Mfg. Techs., Inc., 523 U.S. 751, 754 (1998) (tribe);
Allen v. Gold Country Casino, 464 F.3d 1044, 1046
(9th Cir. 2006) (tribal entity); Hardin v. White Mountain
Apache Tribe, 779 F.2d 476, 479-80 (9th Cir. 1985
(tribal officials). LaForge does not argue that the Crow
Tribe has waived sovereign immunity for his claims. Congress
has not expressly authorized such private rights of action
against the Crow Tribe. (Doc. 30 at 16.) The Crow Tribe's
sovereign immunity bars LaForge's claims against Judicial
Defendants in their official capacities.
Defendants object to Judge Cavan's recommendation that
the Judicial Defendants' motion to dismiss be granted
without prejudice. Judicial Defendants argue that they remain
absolutely immune from suit. (Doc. 31 at 2.) Judicial
Defendants argue that their motion to dismiss should be
granted with prejudice and without leave to amend.

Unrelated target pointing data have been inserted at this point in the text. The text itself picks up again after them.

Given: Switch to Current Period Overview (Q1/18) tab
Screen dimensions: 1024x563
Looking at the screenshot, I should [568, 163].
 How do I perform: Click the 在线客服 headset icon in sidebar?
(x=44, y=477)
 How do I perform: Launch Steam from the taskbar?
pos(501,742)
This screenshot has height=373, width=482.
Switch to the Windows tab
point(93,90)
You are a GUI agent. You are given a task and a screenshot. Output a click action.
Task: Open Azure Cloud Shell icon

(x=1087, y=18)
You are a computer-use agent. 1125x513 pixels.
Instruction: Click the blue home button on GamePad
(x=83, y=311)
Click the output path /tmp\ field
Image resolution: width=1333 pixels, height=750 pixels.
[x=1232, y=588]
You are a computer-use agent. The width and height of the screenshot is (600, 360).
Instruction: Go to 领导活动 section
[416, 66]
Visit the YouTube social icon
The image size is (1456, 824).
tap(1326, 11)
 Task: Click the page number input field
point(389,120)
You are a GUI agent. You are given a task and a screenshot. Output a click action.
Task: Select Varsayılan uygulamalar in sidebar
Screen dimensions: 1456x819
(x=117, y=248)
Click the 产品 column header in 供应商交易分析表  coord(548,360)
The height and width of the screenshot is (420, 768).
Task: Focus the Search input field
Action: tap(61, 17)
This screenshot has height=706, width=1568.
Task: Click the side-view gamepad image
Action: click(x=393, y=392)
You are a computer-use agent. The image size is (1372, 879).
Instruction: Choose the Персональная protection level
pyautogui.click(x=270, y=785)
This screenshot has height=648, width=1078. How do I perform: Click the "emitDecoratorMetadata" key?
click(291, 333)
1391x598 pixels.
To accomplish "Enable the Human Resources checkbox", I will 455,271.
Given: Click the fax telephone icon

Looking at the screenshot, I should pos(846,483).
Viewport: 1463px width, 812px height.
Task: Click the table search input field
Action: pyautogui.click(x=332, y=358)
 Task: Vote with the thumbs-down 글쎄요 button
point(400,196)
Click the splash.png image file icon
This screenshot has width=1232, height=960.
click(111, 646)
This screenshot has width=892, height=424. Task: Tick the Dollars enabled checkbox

Id. Judicial Defendants further argue that no set of
facts that LaForge “could plead would surmount Judicial
Defendants' judicial immunity and tribal sovereign
immunity” as they pertain to LaForge's claims.
Id. at 3. The Court agrees.
amendment of LaForge's Complaint would be futile
concerning Judicial Defendants. LaForge's claims against
Judicial Defendants arise from the underlying divorce action.
Judicial Defendants made decisions in that proceeding while
acting in their judicial capacities. Judicial Defendants
further enjoy tribal sovereign immunity. The Crow Tribe's
sovereign immunity covers its judicial branch, the Crow
Tribal Court, as well as the judges of that court acting in
their official capacity. See Cook v. AVI Casino Enters.,
Inc., 548 F.3d 718, 727 (9th Cir. 2008). Judicial
Defendants should be dismissed with prejudice.